Ahora mismo, en este encuentro de la “VIII Bienal Internacional do Livro do Ceará”, descubrimos la tesis de Claudio Willer [6] que nos muestra que el gnosticismo habría sido la religión de la literatura. Y con esta tesis nos trae el dibujo de varios críticos de peso, entre ellos Harold Bloom y Northrop Frye, que habrían navegado en esas esferas, aproximando entonces sus ensayos bajo esa luz. Es decir, las venas más revolucionarias de la literatura y su moderna crítica estarían signadas con la sangre de experiencias y miradas metafísicas.
Finalmente, todo hace presumir que en este siglo de destape, correrá también el avatar de la apertura para el mundo literario, siendo posible entonces que en él se incluya el hecho de que el gnosticismo hasta ahora encubierto sea usado de manera directa, explícita, provocadora y sin disfraces en la literatura de los años por venir. Quede pues esta afirmación como riesgo y esperanza.
NOTAS
1. Umberto Eco. “Cinco escritos morales”. Ed. Lumen. Traducción Helena Lozano Miralles. p. 29
2. Régis Debray. Croire, Voir, Faire”. Ed. Odile Jacob.
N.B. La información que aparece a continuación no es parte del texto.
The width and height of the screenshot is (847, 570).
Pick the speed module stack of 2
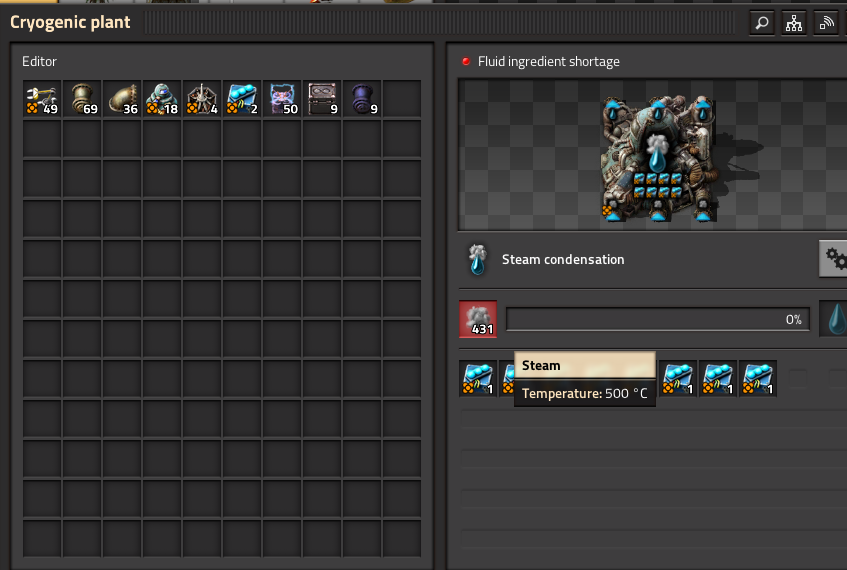241,99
París 1999, P. 200.
3. Subcomandante Marcos: “La derecha intelectual y el fascismo liberal”, Internet.
4. John Berger. “Cada vez que decimos adiós”. Ediciones de la flor. Argentina, 1997. P. 278-279.
5. Hugo von Hofmannsthal, “Carta de Lord Chandos”, citada por Jesús Urzagasti. Revista Hipótesis No. 3, 1977.
6. Claudio Willer “Um obscuro encanto: Gnose, Gnosticismo, e poesia moderna”, tesis de doctorado, Sao Pablo, diciembre de 2007.